WORDS, THESE DAYS We are using up words faster today.
It seem to take far more of them to explain what they are and are not and to set new meanings or to firmly set new modes in our mind and memory. Isn't it true that we used to take on new words which entered our language gradually? It sometimes took years before some were "accepted" No more. Now, they are thrust upon us and we, in short order join, gleefully, it seems, in beating them to death with overuse.

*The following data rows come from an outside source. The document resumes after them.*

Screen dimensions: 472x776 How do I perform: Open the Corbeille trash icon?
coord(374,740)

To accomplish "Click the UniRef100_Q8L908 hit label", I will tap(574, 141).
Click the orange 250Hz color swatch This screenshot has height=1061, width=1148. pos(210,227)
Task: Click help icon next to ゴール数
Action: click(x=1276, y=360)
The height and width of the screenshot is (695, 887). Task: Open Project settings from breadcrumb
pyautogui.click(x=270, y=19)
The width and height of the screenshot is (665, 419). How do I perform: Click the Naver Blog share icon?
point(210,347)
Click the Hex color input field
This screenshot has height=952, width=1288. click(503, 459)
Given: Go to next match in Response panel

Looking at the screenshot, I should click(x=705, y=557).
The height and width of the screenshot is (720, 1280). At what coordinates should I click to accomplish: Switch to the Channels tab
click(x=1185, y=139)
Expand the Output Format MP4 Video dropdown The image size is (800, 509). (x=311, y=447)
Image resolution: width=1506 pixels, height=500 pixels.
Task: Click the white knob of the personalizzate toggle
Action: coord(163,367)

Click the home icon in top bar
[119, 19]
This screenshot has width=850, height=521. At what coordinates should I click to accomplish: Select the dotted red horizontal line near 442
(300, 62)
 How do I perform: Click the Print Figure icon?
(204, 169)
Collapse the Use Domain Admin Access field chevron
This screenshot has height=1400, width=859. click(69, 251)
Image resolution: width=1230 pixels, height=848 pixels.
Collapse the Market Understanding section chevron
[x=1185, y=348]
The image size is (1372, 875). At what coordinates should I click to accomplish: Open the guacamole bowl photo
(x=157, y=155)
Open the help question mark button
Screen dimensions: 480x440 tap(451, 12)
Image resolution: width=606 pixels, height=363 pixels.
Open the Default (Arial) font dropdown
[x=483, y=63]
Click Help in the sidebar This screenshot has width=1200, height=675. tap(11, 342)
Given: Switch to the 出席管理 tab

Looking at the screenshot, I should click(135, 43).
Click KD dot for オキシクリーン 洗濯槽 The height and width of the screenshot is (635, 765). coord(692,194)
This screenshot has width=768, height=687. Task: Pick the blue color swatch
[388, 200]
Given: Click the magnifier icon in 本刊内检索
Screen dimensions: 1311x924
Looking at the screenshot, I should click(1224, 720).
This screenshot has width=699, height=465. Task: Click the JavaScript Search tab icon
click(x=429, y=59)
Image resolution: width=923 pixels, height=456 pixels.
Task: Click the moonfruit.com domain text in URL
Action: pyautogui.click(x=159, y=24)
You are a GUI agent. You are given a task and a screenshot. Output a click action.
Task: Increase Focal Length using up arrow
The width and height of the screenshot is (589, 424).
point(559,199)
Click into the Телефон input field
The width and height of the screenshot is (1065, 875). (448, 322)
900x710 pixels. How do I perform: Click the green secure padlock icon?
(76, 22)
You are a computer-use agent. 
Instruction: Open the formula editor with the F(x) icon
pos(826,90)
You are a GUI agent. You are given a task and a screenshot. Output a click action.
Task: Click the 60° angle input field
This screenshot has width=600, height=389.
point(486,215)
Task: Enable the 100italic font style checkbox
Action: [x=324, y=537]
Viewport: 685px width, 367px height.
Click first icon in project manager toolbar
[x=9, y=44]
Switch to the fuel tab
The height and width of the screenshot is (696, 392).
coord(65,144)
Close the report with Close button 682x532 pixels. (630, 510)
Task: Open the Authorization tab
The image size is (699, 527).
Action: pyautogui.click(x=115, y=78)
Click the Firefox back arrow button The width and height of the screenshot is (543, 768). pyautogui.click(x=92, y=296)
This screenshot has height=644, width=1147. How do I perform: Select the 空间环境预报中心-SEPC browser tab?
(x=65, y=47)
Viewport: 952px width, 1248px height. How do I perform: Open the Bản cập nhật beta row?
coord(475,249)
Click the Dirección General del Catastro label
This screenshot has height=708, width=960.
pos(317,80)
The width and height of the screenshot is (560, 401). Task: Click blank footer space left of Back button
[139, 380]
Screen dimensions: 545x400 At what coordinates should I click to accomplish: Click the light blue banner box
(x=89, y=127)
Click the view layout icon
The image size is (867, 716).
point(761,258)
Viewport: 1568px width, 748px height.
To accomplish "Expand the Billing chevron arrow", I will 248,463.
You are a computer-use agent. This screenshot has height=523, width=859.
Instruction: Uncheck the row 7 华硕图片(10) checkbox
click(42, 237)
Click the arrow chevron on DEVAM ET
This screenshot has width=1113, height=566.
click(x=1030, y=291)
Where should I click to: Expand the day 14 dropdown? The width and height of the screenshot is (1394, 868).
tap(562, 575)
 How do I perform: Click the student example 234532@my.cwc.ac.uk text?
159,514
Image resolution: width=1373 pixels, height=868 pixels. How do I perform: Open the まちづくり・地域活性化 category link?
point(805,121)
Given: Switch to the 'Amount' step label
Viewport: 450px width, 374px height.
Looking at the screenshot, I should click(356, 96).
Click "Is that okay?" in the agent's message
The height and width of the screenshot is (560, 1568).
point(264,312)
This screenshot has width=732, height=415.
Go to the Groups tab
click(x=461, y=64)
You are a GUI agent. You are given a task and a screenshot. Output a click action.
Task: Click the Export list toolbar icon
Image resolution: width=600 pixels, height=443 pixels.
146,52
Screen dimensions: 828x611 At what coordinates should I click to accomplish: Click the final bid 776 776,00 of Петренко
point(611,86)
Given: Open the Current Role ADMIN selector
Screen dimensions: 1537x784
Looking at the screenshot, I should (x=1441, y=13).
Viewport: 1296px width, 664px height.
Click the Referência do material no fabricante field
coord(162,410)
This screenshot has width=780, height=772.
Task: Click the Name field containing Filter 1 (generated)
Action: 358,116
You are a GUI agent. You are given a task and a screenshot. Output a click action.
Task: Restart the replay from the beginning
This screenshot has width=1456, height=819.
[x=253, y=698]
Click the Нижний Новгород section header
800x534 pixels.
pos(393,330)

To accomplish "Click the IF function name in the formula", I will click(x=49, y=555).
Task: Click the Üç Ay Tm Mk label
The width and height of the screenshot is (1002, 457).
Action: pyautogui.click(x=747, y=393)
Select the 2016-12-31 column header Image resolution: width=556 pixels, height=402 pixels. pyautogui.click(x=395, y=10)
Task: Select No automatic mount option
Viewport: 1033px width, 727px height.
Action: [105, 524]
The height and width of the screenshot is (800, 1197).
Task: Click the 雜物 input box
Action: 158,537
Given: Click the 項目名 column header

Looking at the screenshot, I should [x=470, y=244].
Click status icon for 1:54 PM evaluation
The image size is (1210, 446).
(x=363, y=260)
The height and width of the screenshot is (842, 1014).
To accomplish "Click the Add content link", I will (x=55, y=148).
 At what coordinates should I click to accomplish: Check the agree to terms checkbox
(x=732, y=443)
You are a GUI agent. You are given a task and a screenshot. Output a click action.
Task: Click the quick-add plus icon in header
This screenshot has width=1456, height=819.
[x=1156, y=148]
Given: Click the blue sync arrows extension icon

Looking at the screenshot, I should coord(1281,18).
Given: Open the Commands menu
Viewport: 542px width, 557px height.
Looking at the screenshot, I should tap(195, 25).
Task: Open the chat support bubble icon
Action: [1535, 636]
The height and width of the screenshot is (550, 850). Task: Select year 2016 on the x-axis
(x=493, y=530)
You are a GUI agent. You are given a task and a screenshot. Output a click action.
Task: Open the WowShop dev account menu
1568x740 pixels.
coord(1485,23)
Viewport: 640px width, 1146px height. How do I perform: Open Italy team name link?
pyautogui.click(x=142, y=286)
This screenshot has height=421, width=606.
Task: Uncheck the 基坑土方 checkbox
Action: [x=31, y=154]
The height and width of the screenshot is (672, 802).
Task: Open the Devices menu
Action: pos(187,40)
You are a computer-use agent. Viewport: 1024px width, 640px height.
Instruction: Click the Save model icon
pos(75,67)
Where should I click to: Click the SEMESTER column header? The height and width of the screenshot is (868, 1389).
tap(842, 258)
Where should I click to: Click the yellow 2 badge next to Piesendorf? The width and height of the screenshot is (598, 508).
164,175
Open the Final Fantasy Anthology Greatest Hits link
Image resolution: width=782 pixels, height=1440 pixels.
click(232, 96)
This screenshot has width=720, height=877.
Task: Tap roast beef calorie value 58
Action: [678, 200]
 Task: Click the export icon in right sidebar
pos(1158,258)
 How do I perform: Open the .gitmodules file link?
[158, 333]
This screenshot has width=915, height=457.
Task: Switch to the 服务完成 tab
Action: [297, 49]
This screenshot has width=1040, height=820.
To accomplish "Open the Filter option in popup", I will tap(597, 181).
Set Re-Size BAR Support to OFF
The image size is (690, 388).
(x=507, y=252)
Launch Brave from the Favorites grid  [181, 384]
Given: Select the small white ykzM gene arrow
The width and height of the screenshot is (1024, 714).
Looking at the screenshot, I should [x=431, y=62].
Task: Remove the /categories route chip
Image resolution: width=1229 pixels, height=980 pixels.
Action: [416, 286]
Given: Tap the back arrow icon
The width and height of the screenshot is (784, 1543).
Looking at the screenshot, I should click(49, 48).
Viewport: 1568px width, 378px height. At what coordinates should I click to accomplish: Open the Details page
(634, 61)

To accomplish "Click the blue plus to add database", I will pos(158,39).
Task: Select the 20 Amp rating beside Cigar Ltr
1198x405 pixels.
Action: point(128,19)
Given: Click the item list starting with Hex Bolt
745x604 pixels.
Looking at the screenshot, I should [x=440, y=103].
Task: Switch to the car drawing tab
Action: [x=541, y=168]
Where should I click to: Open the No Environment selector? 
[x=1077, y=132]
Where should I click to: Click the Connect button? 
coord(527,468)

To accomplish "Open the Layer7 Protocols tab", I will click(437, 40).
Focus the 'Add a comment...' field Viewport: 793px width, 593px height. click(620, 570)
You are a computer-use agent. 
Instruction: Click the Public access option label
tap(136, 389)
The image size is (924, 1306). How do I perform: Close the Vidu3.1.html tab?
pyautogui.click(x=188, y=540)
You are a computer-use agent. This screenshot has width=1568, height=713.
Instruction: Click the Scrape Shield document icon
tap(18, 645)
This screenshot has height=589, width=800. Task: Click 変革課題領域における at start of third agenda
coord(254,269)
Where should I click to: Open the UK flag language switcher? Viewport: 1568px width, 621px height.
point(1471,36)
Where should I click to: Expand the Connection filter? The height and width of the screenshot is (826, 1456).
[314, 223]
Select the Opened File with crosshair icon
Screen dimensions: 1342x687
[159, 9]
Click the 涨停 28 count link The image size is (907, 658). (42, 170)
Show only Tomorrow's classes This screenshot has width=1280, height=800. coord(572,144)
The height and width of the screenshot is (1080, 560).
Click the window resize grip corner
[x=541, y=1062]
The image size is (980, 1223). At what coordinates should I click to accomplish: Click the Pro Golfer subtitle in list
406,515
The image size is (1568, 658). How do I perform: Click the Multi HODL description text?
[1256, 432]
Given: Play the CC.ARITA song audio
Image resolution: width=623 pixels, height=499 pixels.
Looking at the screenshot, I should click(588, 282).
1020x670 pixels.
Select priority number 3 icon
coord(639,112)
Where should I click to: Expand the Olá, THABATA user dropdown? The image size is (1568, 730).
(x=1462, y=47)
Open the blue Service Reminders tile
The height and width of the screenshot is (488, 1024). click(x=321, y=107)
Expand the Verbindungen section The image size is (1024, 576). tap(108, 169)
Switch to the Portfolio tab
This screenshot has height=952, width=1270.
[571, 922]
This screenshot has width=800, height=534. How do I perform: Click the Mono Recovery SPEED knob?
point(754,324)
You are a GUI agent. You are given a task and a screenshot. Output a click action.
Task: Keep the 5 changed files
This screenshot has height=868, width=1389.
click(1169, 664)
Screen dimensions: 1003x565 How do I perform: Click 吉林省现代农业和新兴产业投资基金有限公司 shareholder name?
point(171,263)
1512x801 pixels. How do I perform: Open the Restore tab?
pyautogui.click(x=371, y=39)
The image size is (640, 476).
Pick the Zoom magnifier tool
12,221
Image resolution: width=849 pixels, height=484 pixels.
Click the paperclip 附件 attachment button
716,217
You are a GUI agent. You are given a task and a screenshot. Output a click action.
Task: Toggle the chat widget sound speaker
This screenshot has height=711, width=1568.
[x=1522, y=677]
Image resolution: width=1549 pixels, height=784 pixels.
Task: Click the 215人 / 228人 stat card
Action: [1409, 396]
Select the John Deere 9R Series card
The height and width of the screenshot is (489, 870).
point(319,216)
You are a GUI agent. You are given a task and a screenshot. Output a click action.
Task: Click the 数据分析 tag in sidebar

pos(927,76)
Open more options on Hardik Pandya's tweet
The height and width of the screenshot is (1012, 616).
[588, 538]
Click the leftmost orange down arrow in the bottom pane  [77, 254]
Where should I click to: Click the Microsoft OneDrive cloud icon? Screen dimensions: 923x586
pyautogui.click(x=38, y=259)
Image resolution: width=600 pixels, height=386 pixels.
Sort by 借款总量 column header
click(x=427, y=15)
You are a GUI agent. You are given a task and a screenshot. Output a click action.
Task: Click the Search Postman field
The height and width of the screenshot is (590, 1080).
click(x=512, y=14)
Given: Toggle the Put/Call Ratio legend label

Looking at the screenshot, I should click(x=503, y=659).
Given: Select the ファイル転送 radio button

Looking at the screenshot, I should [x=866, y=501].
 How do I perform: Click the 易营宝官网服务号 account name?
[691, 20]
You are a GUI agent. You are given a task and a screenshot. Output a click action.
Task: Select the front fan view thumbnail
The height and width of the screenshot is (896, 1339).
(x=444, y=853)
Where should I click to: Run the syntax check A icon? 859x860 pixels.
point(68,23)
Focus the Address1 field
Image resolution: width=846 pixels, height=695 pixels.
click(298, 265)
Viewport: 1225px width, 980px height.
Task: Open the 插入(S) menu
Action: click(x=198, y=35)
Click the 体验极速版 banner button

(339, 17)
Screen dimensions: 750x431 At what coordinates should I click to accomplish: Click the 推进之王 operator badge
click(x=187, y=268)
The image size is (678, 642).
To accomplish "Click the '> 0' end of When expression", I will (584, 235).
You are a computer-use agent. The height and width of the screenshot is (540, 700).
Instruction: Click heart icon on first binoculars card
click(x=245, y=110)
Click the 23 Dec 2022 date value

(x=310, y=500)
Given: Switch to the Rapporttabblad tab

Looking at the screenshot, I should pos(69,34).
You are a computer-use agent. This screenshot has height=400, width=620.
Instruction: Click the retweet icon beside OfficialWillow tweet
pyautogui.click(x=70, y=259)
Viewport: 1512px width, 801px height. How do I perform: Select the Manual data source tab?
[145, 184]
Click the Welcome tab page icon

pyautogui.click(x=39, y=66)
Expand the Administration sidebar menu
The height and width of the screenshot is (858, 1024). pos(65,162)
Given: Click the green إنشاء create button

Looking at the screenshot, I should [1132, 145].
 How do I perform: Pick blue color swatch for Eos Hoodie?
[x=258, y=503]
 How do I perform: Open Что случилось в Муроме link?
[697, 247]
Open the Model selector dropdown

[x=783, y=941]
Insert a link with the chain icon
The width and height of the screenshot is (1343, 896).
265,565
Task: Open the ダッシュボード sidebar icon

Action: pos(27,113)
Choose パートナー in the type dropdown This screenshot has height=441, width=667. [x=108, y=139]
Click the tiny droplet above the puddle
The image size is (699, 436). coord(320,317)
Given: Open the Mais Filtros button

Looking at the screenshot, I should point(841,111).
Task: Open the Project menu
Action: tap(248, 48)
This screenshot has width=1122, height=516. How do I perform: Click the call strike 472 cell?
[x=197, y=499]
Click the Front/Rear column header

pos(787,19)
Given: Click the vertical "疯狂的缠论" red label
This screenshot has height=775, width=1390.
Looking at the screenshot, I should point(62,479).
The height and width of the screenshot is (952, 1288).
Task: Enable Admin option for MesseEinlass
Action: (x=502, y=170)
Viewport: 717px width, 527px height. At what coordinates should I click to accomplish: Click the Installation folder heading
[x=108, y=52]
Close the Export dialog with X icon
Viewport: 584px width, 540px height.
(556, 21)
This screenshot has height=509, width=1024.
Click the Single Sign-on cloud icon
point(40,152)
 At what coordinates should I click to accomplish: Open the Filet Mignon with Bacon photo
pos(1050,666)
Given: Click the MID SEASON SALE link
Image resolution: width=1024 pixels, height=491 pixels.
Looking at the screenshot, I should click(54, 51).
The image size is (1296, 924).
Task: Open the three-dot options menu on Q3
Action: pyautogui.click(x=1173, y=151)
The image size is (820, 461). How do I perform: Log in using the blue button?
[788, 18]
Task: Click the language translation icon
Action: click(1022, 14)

It just might be that the technical nature of our society today may have added this tendency toward new words being contrived, but the new meanings of old words seem to outrun actual innovation's, I'm sure. When I was a youngster my folks ,when speaking of the street cars which operated suburbanly from the actual geographical limits of our City of Norfolk, Virginia to the beach resort strip called Virginia Beach, same state, called that street-car rail service "the shuttle" . I liked the sound of it because I knew a shuttle to a a wooden bobbin-like things that wiggled back and forth and got nowhere in knitting machinery. It seemed so apt to the idea of cars shuttling back and forth, day after day - going nowhere. Years later my brother and I, on a trip which for called us to fly from Washington, D.C. to New York City caused us to "take the shuttle". It was sort of loosely-scheduled airline connections by Eastern, as I recall, operating old, well-used Trans-Pacific "Constellations" which still had Pan-Am "Survival at Sea" things on their monogrammed seat covers. They departed when it appeared they had a full load ready. My grandchildren now speak of shuttles and do not feel it necessary to preceded the term with the word "space" We have really seen changes in the word "shuttle".
The advertising people, long ago, learned to get a good grasp on a word no one was using, and spread around to their particular business needs. Pretty soon everyone was using it and they were using a "buzz"" word .Such terms used to endure for years, but their span of life has been shortened by excess of radio, TV sage - and our own loose lips. Right now buzz word is:"awesome" with younger people' "anti-bacterial" with older folks. We over used "lipator","cholesterol," "chlorophyll"," lanolin", a host of shortened medical terms, word lifted from popular songs, and a few outright sillies back to where I remember when saying "twenty-three skidoo!" was "in". We also have a multitude of words coming in an out of the language which are cut-downs of long, technical names and designations. Some, will, in time, replace the long jawbreakers entirely. We should all be grateful that ours is growing language. Let's try to keep it that way even when we tire of buzz words. Try your hand and head at predicting what the overdone word will be one year from now. Write down your choice and check it next year at this time. You might hit it. Awesome!
We should count ourselves to be very fortunate to be living in a free nation which does not sponsor, favor or permit a national academy which determines and decrees which words shall be allowed to enter the language and which ones will be excluded.